In the case of the most successful heist pictures, the things we
generally expect to see is ingenuity, flash, danger, gadgetry, romance
and coolness. By successfully delivering a thoughtful, complex and
realistic version of a very familiar type of story, “The Bank Job”
effectively turns the genre on its proverbial head. But, in so doing,
unfortunately, it undoes everything that makes a heist picture fun.

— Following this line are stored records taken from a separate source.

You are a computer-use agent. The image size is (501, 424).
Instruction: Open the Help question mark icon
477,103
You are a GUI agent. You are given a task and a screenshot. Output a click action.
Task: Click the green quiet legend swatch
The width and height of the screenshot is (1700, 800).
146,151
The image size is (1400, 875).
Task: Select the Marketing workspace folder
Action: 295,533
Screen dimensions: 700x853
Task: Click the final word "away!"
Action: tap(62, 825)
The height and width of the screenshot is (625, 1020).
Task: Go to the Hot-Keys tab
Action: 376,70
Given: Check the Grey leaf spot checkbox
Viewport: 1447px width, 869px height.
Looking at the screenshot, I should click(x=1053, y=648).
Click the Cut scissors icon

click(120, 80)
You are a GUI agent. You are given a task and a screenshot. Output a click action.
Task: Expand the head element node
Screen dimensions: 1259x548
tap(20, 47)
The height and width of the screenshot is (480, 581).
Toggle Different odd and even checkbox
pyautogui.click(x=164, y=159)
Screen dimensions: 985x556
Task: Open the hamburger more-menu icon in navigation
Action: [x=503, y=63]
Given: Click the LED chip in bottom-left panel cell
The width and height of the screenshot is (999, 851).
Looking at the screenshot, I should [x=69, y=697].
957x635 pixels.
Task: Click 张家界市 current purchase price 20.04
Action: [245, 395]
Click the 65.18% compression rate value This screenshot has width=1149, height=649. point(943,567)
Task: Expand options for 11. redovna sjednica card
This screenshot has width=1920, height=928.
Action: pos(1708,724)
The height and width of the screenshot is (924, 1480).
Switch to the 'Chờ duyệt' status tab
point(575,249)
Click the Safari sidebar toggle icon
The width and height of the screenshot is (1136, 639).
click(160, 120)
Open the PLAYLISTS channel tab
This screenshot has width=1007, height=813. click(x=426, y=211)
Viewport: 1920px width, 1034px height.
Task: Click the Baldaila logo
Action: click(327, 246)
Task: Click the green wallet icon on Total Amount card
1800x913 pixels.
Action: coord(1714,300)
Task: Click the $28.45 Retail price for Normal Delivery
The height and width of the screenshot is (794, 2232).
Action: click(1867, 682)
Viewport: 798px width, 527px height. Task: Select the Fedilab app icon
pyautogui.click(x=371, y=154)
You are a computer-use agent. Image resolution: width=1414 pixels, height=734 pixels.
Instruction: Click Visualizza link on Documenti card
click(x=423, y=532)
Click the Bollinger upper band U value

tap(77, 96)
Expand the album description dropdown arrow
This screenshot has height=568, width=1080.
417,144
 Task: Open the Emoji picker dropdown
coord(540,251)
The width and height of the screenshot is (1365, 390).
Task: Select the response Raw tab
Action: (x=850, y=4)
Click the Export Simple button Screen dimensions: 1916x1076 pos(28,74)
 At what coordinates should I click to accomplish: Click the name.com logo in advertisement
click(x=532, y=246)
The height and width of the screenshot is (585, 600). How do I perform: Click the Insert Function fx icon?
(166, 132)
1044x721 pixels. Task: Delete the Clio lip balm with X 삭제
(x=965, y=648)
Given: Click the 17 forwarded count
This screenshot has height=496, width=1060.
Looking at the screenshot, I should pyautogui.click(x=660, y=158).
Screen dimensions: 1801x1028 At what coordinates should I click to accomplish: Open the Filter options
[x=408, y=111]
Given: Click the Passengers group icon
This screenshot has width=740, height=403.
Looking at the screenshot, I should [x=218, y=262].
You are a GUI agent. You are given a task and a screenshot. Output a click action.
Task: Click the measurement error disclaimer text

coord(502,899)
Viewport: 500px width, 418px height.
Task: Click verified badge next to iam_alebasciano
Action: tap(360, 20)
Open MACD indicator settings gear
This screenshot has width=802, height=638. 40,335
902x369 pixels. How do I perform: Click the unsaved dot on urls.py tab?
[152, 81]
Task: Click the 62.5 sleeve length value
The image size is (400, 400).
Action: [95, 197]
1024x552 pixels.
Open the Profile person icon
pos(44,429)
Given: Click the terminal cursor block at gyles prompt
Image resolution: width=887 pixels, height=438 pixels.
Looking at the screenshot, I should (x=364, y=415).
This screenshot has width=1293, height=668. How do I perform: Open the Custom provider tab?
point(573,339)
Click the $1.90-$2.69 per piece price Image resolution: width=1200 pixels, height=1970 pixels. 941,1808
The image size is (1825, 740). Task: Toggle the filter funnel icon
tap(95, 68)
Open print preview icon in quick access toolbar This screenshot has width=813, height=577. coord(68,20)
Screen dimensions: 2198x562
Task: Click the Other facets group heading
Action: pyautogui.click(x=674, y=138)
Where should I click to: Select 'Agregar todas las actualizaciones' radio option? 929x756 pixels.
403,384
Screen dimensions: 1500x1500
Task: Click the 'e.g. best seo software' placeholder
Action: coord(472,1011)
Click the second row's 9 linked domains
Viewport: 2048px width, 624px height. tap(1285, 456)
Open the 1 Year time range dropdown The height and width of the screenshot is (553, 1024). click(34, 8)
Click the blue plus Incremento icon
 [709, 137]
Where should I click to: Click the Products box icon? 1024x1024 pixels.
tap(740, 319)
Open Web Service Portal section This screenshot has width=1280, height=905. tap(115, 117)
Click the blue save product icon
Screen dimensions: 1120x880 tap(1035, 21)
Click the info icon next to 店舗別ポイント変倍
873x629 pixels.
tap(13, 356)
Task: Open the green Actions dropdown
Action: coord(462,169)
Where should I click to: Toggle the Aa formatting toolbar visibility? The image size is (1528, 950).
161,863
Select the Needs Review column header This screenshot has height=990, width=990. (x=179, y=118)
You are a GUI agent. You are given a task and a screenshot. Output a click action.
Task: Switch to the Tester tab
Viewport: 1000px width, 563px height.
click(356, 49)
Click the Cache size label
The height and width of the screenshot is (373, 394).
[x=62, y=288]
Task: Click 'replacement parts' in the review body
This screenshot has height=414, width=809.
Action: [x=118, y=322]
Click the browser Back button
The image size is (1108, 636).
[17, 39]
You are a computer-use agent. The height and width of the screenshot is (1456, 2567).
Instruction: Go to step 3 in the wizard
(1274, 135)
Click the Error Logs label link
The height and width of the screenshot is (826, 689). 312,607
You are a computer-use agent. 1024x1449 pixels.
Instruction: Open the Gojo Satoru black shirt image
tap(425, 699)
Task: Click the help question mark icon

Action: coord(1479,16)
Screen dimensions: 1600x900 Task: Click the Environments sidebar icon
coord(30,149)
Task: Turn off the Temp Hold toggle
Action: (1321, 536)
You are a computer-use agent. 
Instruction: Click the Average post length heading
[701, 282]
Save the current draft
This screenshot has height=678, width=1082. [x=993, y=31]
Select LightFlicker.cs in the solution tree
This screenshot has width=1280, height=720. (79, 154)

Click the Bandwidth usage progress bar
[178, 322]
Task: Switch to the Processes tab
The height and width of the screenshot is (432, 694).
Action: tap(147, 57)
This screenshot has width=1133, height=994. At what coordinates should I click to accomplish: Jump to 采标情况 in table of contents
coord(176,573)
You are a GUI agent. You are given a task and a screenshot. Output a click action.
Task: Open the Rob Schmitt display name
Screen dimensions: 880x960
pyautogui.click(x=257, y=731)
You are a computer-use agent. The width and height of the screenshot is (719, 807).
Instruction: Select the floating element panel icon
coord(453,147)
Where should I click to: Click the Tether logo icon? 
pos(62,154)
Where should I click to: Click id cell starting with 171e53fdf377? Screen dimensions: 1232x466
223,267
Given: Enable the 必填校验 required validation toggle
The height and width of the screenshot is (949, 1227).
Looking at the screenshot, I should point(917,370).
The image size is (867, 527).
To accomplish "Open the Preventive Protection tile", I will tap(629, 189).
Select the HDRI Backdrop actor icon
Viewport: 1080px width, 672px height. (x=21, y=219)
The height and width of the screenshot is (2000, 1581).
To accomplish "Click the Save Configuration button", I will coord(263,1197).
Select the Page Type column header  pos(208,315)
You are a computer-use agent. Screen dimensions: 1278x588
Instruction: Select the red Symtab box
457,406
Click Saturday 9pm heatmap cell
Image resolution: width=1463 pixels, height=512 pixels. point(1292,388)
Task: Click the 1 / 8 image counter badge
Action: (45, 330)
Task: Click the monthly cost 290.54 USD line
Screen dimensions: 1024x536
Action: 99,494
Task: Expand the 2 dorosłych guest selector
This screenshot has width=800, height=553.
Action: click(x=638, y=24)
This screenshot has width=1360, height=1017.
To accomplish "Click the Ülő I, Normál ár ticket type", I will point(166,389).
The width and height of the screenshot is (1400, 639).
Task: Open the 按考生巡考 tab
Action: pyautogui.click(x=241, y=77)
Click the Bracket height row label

Ostensibly based on an actual bank robbery that occurred at
Lloyd’s Bank of London in 1971, it makes sense that the filmmakers
would grind off some of genre’s sharper edges for verisimilitude’s
sake. Real life larceny is probably a fairly sloppy business, and not
often pulled off by swaggering gin ’n’ tonic pretty-boys like George
Clooney or Steve McQueen.
But here’s the thing: The story, which is mainly concerned with
the clumsy yammering of the perps on public radio channels as they
burrowed their tunnel to the safe deposit vault, flurried across the
headlines of British newspapers at the time and then promptly
disappeared. Rumors that the government threw down an order to suppress
the story, along with the fact that none of the lifted loot was ever
recovered and none of the criminals involved were apprehended, has,
over time, elevated the incident to a full blown urban legend.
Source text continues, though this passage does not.